■ Stored items ■
_ _ _ _ _
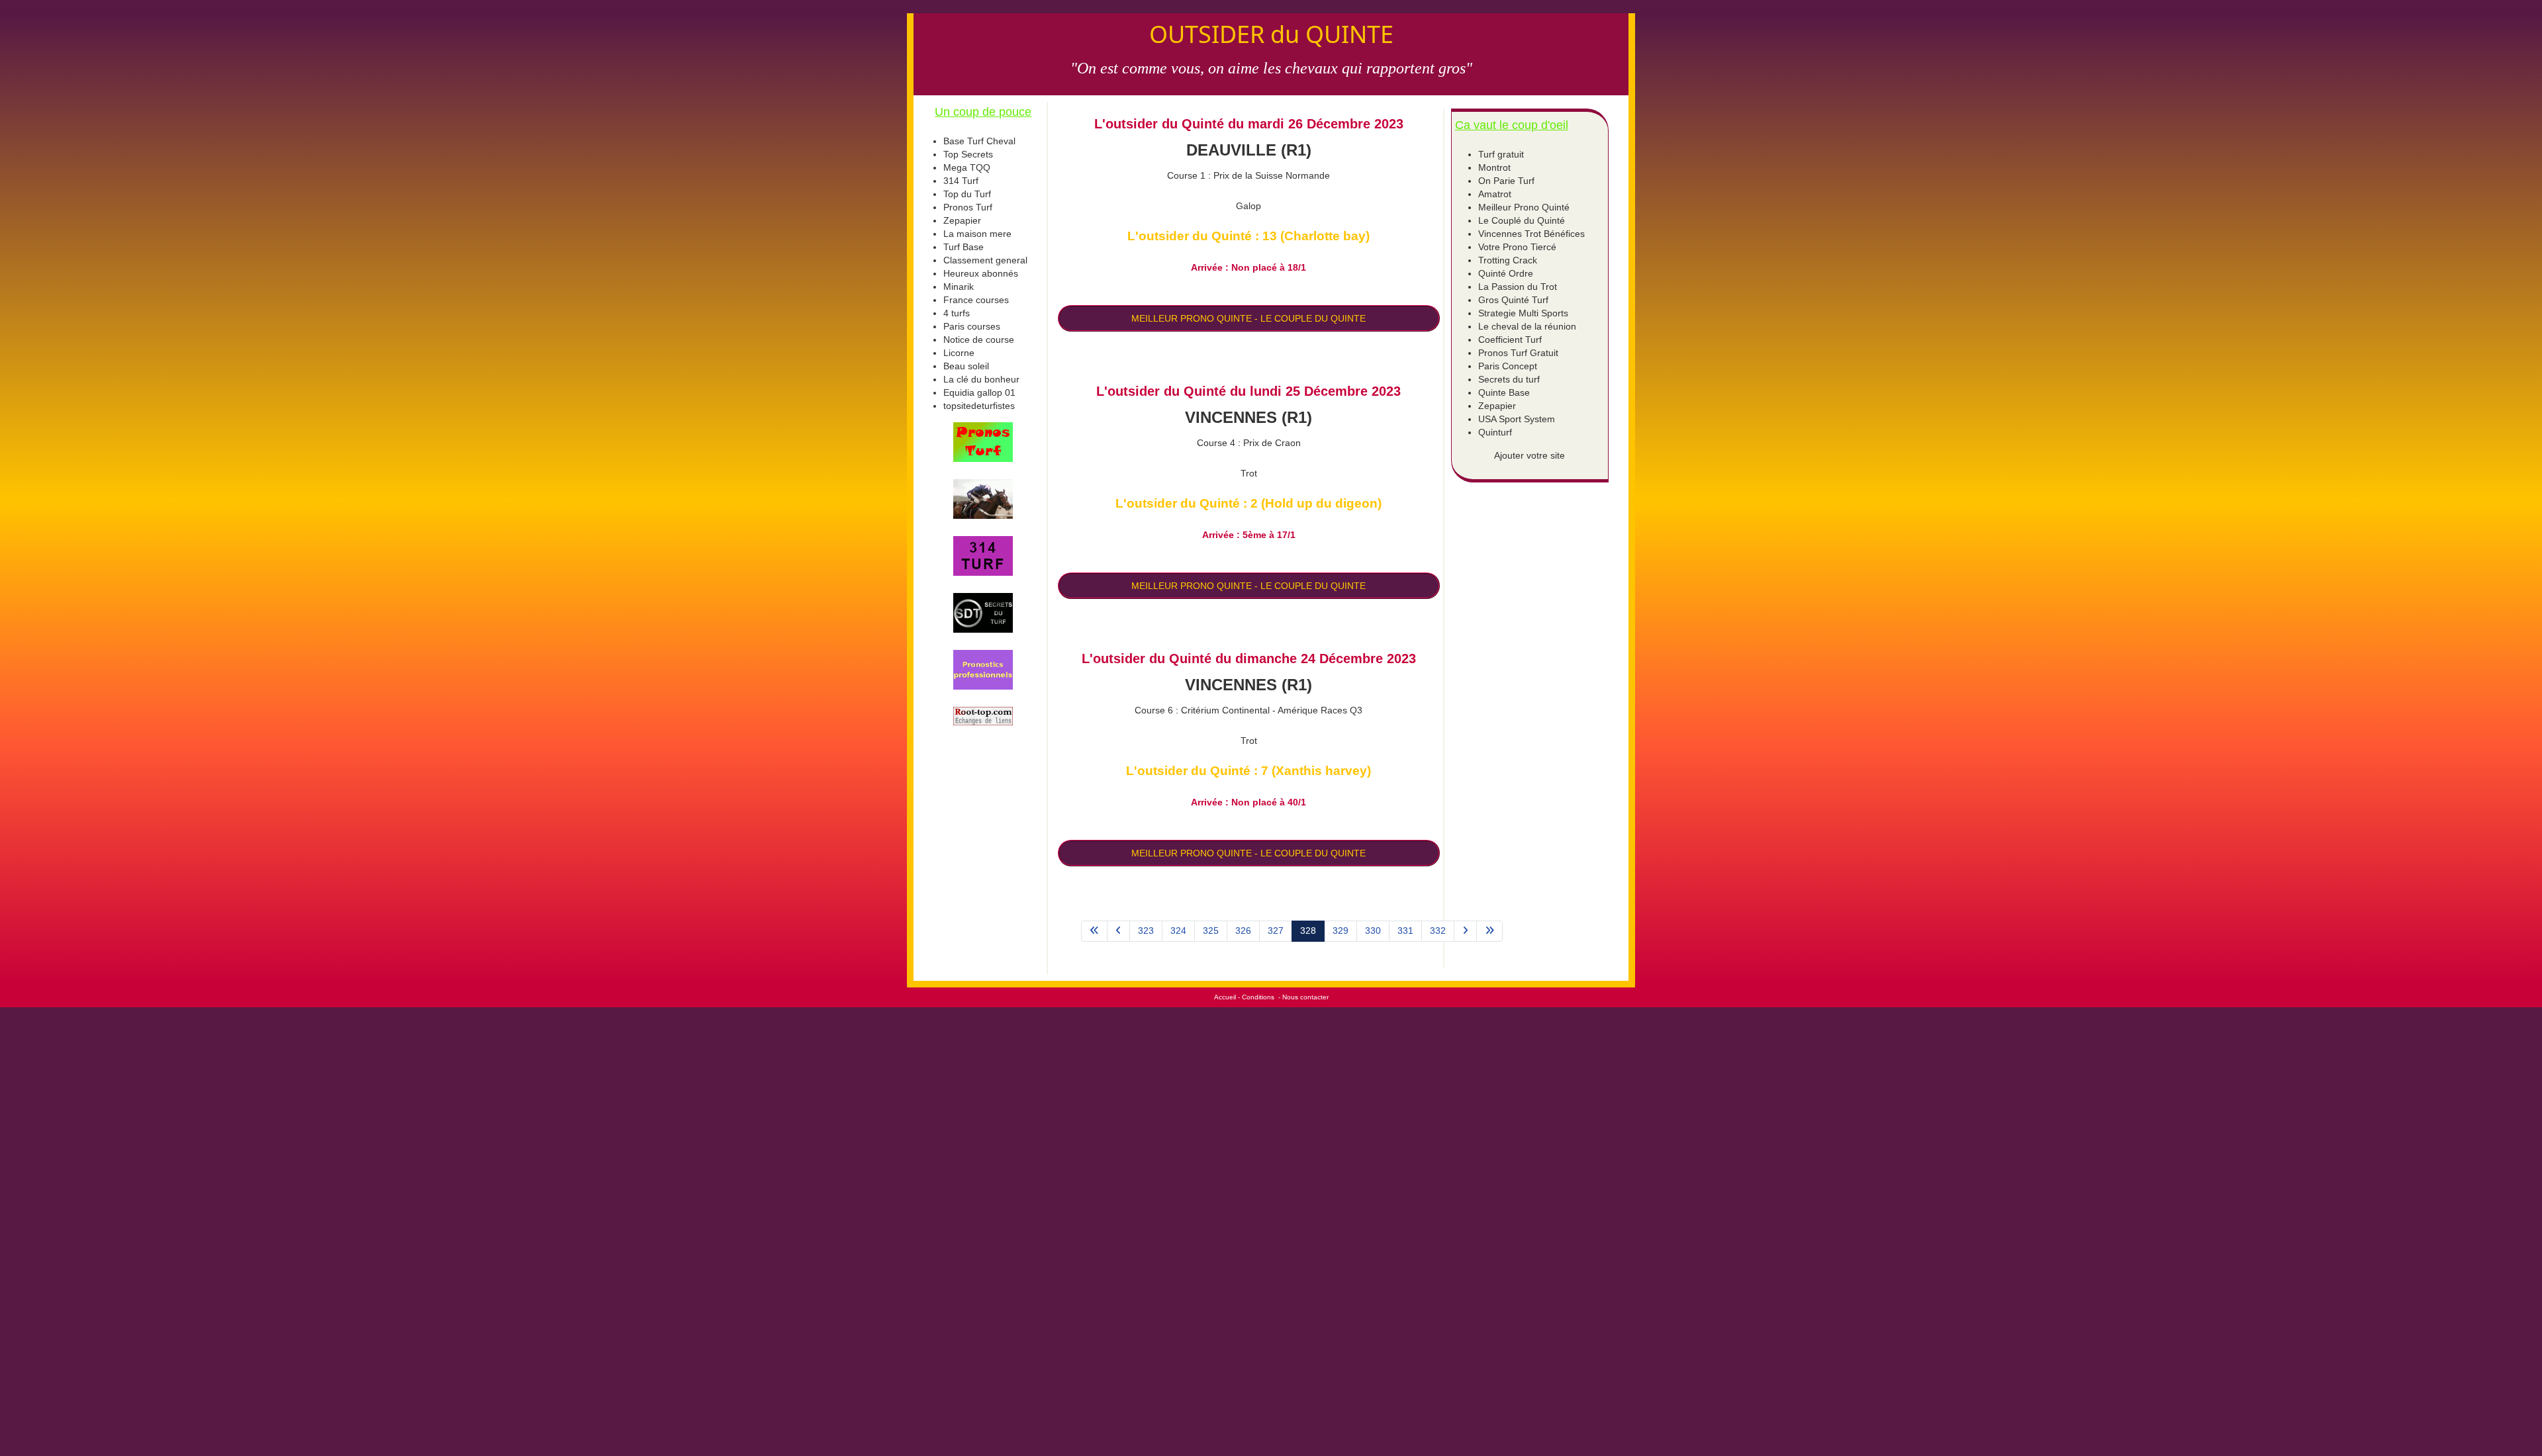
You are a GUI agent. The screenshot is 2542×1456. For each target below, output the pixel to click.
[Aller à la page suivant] (1465, 931)
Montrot (1494, 167)
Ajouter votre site (1529, 455)
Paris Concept (1507, 366)
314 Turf (960, 180)
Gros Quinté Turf (1513, 300)
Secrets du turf (1509, 379)
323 (1146, 930)
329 (1340, 930)
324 (1178, 930)
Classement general (985, 260)
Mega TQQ (966, 167)
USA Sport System (1516, 419)
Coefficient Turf (1510, 339)
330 (1373, 930)
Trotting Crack (1507, 260)
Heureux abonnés (980, 273)
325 (1211, 930)
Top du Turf (967, 194)
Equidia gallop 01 (979, 392)
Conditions (1258, 997)
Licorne (958, 352)
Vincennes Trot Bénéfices (1531, 233)
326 (1243, 930)
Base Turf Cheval (979, 141)
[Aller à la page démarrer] (1094, 931)
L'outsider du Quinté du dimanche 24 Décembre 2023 (1249, 658)
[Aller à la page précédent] (1118, 931)
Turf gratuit (1501, 154)
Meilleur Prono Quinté (1524, 207)
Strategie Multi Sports (1523, 313)
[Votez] (983, 442)
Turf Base (963, 247)
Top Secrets (968, 154)
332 (1438, 930)
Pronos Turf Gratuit (1518, 352)
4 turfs (956, 313)
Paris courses (971, 326)
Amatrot (1494, 194)
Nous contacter (1305, 997)
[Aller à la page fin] (1489, 931)
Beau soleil (966, 366)
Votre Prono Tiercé (1517, 247)
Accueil (1225, 997)
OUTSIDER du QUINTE (1271, 34)
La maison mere (977, 233)
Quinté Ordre (1505, 273)
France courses (976, 300)
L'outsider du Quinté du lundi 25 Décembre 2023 (1248, 391)
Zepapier (962, 220)
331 (1405, 930)
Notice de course (978, 339)
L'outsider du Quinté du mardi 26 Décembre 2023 (1248, 123)
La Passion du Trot (1517, 286)
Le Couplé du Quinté (1521, 220)
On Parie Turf (1506, 180)
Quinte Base (1504, 392)
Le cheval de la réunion (1527, 326)
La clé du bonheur (981, 379)
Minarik (958, 286)
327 (1276, 930)
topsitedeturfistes (979, 405)
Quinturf (1495, 432)
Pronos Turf (967, 207)
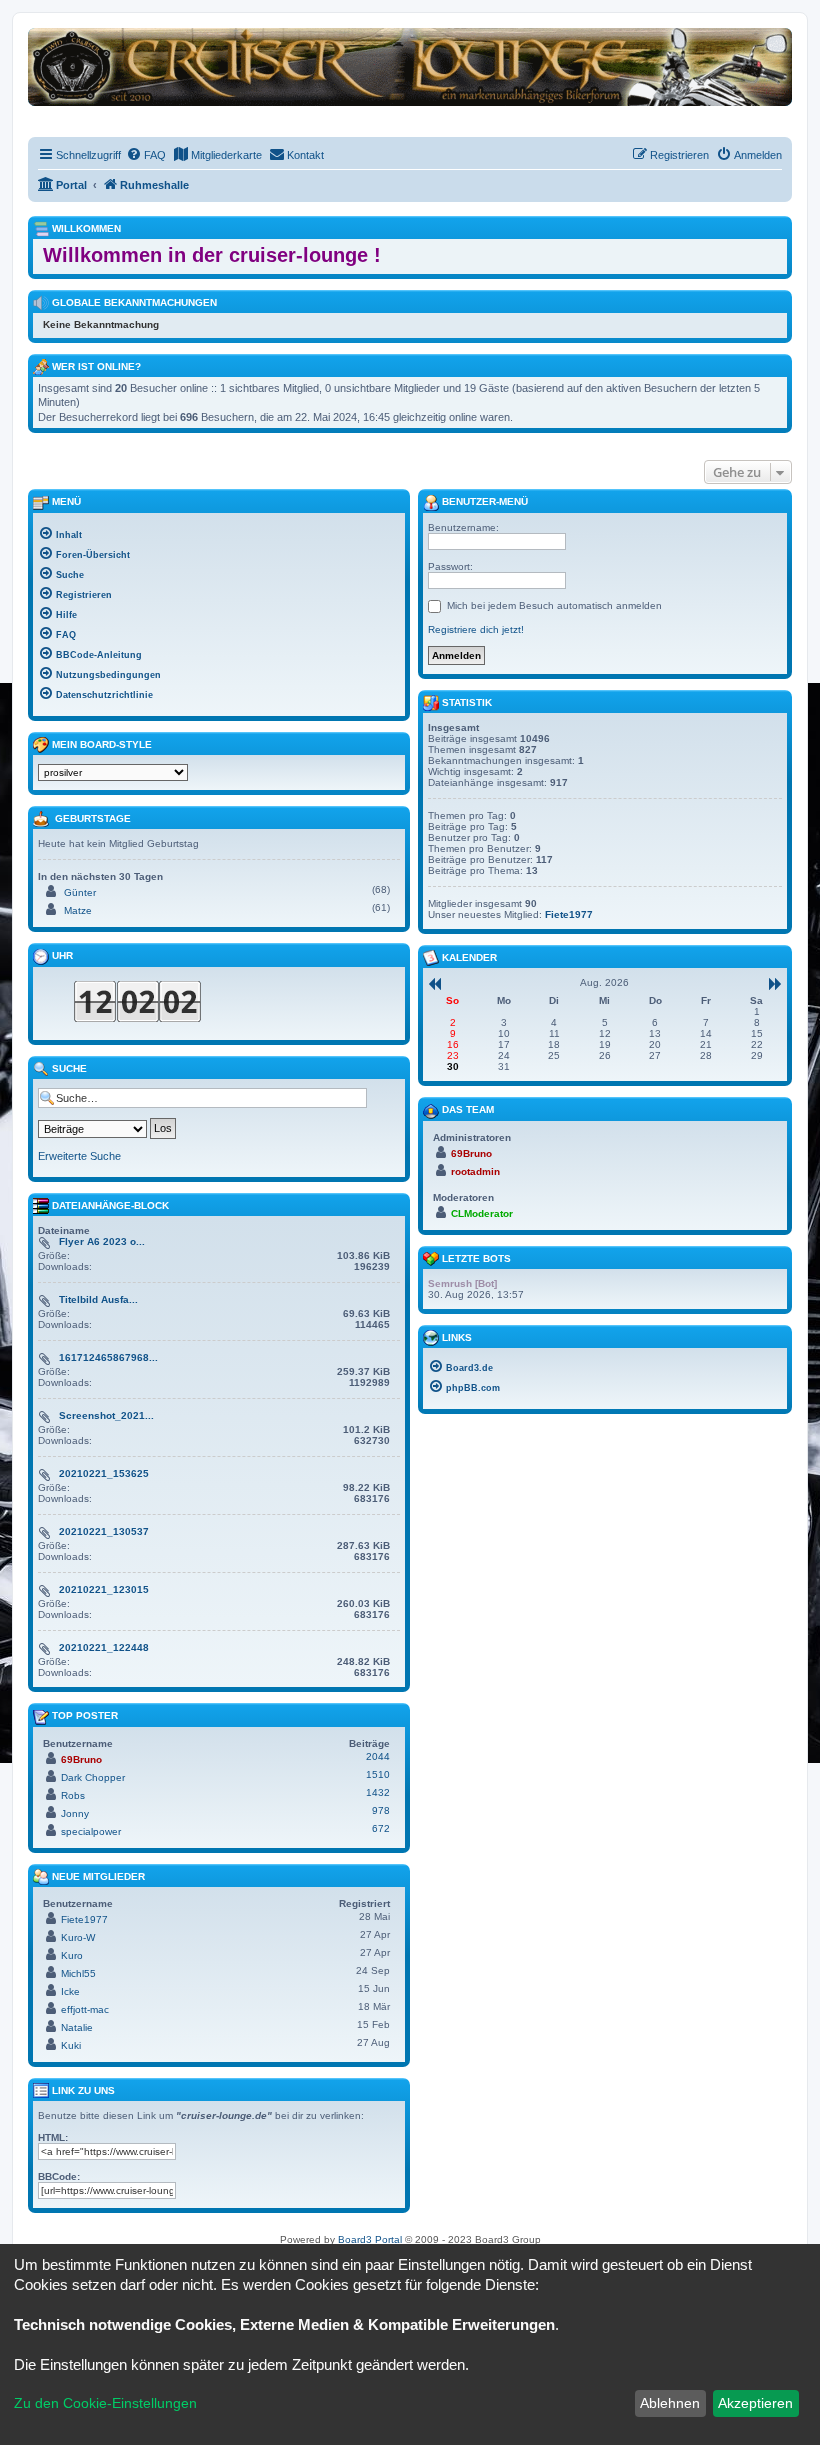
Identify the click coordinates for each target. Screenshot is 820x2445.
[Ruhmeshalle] (410, 65)
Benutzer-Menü (483, 501)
_ _ _ _ _
■ WHAT NEEDS TO BE DONE ■
Repeat every entry above exactly as written and omit any pictures it holds.

■ OUTPUT FOR THIS EXERCISE ■
You are a GUI agent. The screenshot is 2542×1456. For each target below, output the pixel to click.
[Aller à la page suivant] (1465, 931)
Montrot (1494, 167)
Ajouter votre site (1529, 455)
Paris Concept (1507, 366)
314 Turf (960, 180)
Gros Quinté Turf (1513, 300)
Secrets du turf (1509, 379)
323 (1146, 930)
329 (1340, 930)
324 (1178, 930)
Classement general (985, 260)
Mega TQQ (966, 167)
USA Sport System (1516, 419)
Coefficient Turf (1510, 339)
330 (1373, 930)
Trotting Crack (1507, 260)
Heureux abonnés (980, 273)
325 (1211, 930)
Top du Turf (967, 194)
Equidia gallop 01 (979, 392)
Conditions (1258, 997)
Licorne (958, 352)
Vincennes Trot Bénéfices (1531, 233)
326 (1243, 930)
Base Turf Cheval (979, 141)
[Aller à la page démarrer] (1094, 931)
L'outsider du Quinté du dimanche 24 Décembre 2023 (1249, 658)
[Aller à la page précédent] (1118, 931)
Turf gratuit (1501, 154)
Meilleur Prono Quinté (1524, 207)
Strategie Multi Sports (1523, 313)
[Votez] (983, 442)
Turf Base (963, 247)
Top Secrets (968, 154)
332 (1438, 930)
Pronos Turf Gratuit (1518, 352)
4 turfs (956, 313)
Paris courses (971, 326)
Amatrot (1494, 194)
Nous contacter (1305, 997)
[Aller à la page fin] (1489, 931)
Beau soleil (966, 366)
Votre Prono Tiercé (1517, 247)
Accueil (1225, 997)
OUTSIDER du QUINTE (1271, 34)
La maison mere (977, 233)
Quinté Ordre (1505, 273)
France courses (976, 300)
L'outsider du Quinté du lundi 25 Décembre 2023 (1248, 391)
Zepapier (962, 220)
331 (1405, 930)
Notice de course (978, 339)
L'outsider du Quinté du mardi 26 Décembre 2023 (1248, 123)
La Passion du Trot (1517, 286)
Le Couplé du Quinté (1521, 220)
On Parie Turf (1506, 180)
Quinte Base (1504, 392)
Le cheval de la réunion (1527, 326)
La clé du bonheur (981, 379)
Minarik (958, 286)
327 (1276, 930)
topsitedeturfistes (979, 405)
Quinturf (1495, 432)
Pronos Turf (967, 207)
Identify the click coordinates for each target. Screenshot is 820x2445.
[Ruhmeshalle] (410, 65)
Benutzer-Menü (483, 501)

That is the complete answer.